The photograph of the 1946 Brumfield High School Choral. Club, taken in the front yard of Brumfield, provides the best image of the Louis Winston House on the left. The house unfortunately burned in the 1990s. The house on the right, which still stands, was built for William Minor Davis and was the long-time home of Henry and Ida Page Dumas.

The envelope above has an 1891 postmark and identifies Louis J. Winston as the “Chief Manager” of the Mississippi Co-Operative and Benefit Association, the same title in the advertisement at right. The house depicted on the envelope was possibly a prototype design adapted for Winston’s house pictured above.

The Louis Winston House can be seen on the left in this view of St. Catherine Street. The hill on which it stood is still known as Winston Hill and the alley atop the hill as Winston Hill Alley.

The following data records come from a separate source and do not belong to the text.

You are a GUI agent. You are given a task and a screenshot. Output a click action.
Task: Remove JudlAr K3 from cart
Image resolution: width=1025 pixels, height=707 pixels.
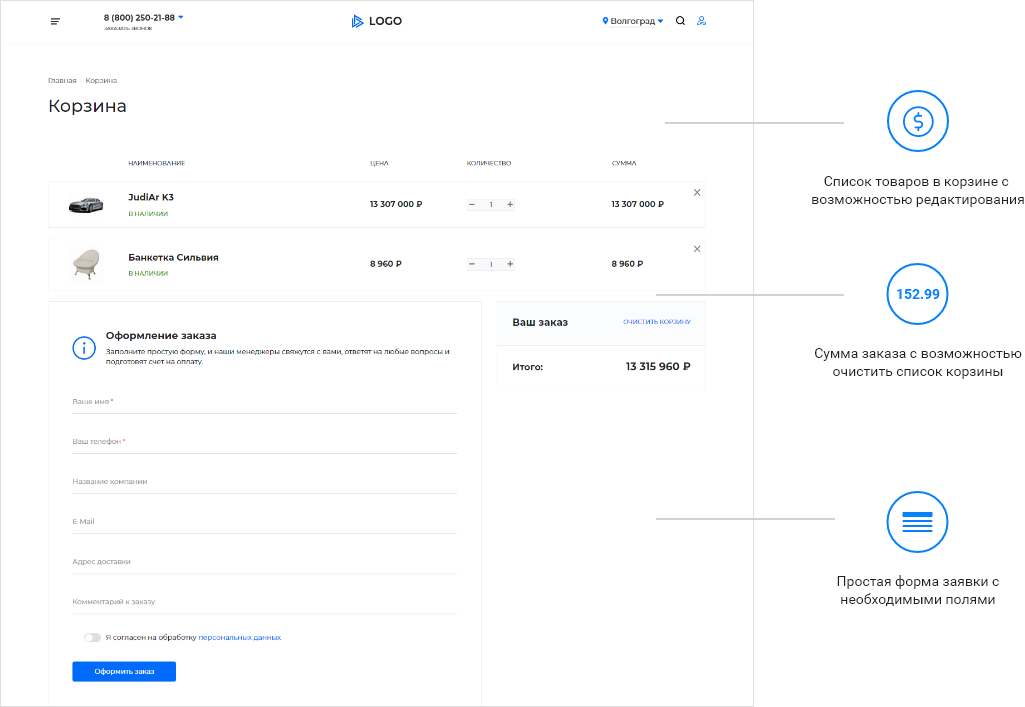coord(697,192)
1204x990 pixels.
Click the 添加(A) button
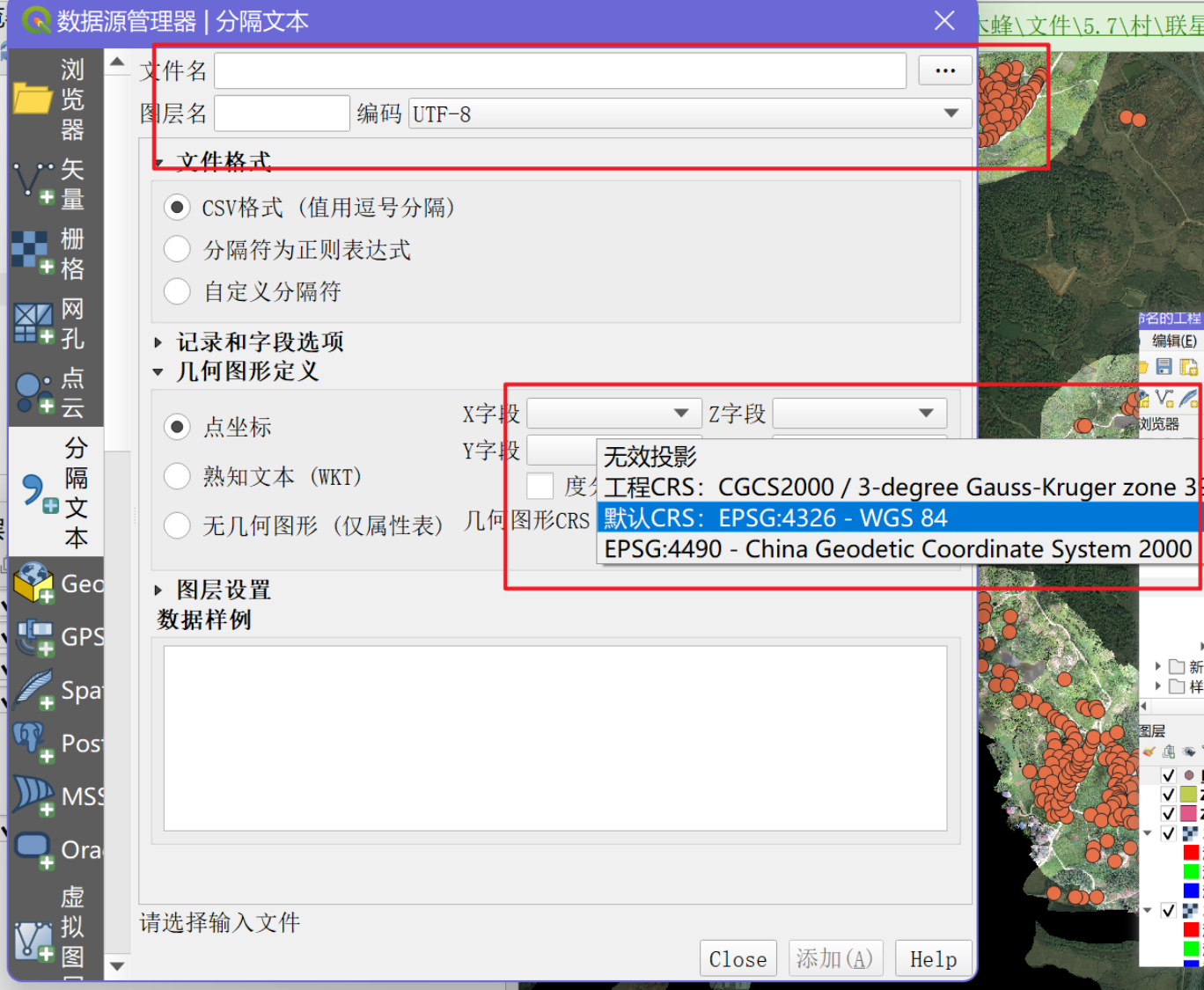tap(834, 958)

We waive all interest in the crop of Thorton Singleton to be grown on Selma Plantation in Adams County Miss. for the year 1887 in the favor of Louis J. Winston to secure the payment of $62.50 to said Winston for supplies furnished by Winston to Thorton Singleton to enable him to makea crop for 1887.
Susan Singleton
Lauretta Singleton

Louis J. Winston, son of a prominent white planter and an enslaved mother, was born in 1844. After the Civil War, Winston served as a policeman, sheriff, tax assessor, and long-time clerk of court. He was also a practicing attorney and planter.

Winston founded the Colored Building and Loan Association, which financed the sales of new houses to African Americans. He was also the manager of the Mississippi Cooperative and Benefit Association. The Woodmen of the Union honored Winston as their founder by commissioning the bronze bust on his tombstone. Winston died in 1918.

Louis Winston participated in the financing of new homes in the Woodlawn neighborhood, advertised for development in The Daily Democrat in 1882.

Louis Winston’s tombstone is the only tombstone in the Natchez City Cemetery surmounted by a bronze bust. The bust was sculpted and signed in 1921 by Isaac Scott Hathaway (1872-1967), an African American sculptor born in Lexington, Kentucky.

Hathaway was the first African American to design a United States coin, a fifty-cent piece dated 1946 with the face of Booker T. Washington. His second coin was minted in 1951 in honor of George Washington Carver.

Hathaway is quoted as saying, “I am going to model busts of Negroes and put them where people can see them.” Each year hundreds of visitors to the Natchez City Cemetery view the bust of Louis Winston.